COVID-19 and the challenge of African borderlands

By Hugh Lamarque, International Consultant, UNDP Africa Borderlands Unit

June 12, 2020

Trade between Ethiopia and Kenya on Dawa River. UNDP / Matteo Frontini


It is one thing for African states to test extensively for COVID-19, lock down populations, and flatten the curve in capital cities. It won’t be easy. But it is another thing entirely to combat the disease in the margins of the state, where governance, commerce, and violence are intimately woven into cross-border dynamics of trade and mobility.  

Borderlands in Africa play host to an estimated 270 million inhabitants, a combined population significantly larger than any single state on the continent. These regions are inadequately served by national development initiatives. The problem stems from an apparent paradox: borderlands are both sub-national and inter-national at the same time. They are made up of sub-state districts, while also straddling international borders. This poses an enormous challenge for development initiatives that are funded and implemented at the national level, with data collection, analysis, and project work extending just as far as the border, but no further.

“If COVID-19 is endemic in the periphery, the centre cannot safely be reopened.”
 

COVID-19 doesn’t care about borders, and it thrives in the territories surrounding them -- in communities for whom the state and its promises of healthcare and security are not much more than a distant glow; where governance falls to a mismatched cohort of municipal, traditional, religious, and violent authorities; where rumours and misinformation spread as quickly as medical advice and government edicts; and where limited testing means that the disease is still an invisible enemy. Supply chains to border regions were unreliable, even before border closures paralysed the continent and severed access to critical supplies, water, and essential medicines.

Borderlands are especially vulnerable to the negative impacts of disease control measures, in particular those that restrict movement and hinder informal trade. In the haste to combat the disease, these measures are not always justified by an analysis of the trade-offs between protecting public health and ensuring that people are able to meet their basic food and protection needs. In regions such as the Great Lakes, the result of enforcing these measures is likely to have a disproportionate effect on women, who make up the majority of traders in the extensive network of border markets between Rwanda, Uganda, and the Democratic Republic of Congo.
 

An opportunity to bring about lasting change

Public health emergencies in borderland regions also create opportunities to bring about lasting change. If action is taken fast, the worst effects of the crisis can still be mitigated. Lessons learned from recent Ebola epidemics show how emergency health facilities and health communications systems can endure beyond the lifespan of the current crisis. Marginalized communities can be engaged in a manner that builds trust, and that better integrates them into processes of national development. Temporary ceasefires between armed groups can be a steppingstone towards lasting peace. New digital technologies can be trialled and implemented in a way that may revolutionize the fight against zoonotic diseases in the future. Reopening borders can be done in a way that advances the Africa Continental Free Trade Area (AfCTFA) and that turns our attention to the livelihoods of the most vulnerable: women cross-border traders in the Great Lakes, for example, and unemployed youth in the Sahel.
 

“COVID-19 doesn’t care about borders, and it thrives in the territories surrounding them.”
 

Not acting would violate one of the core Sustainable Development Goals we all subscribe to, that no one is left behind. It would also be catastrophic for the global disease response effort. If COVID-19 is endemic in the periphery, the centre cannot safely be reopened.
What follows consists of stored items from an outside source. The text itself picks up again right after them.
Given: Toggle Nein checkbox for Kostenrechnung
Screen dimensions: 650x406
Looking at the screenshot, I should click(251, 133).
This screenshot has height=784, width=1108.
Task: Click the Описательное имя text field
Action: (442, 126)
In places such as Liptako-Gourma (between Mali, Burkina Faso, and Niger), the Mandera Triangle (between Kenya, Somalia, and Ethiopia), and the Chad Basin (between Chad, Central African Republic, Cameroon, Niger and Nigeria), what is needed is a coordinated response, one that treats these regions as distinct political and economic entities in their own right, not merely as the power vacuums between nations.

The work has already begun, with UNDP conducting Integrated cross-border programming in the Sahel to promote cross-border cooperation, build resilience to climate change, prevent and resolve conflicts, and empower women and youth. The innovative approaches coming out of these regions may be replicated in other contexts and provide a toolkit in the fight against the pandemic. But much more remains to be done.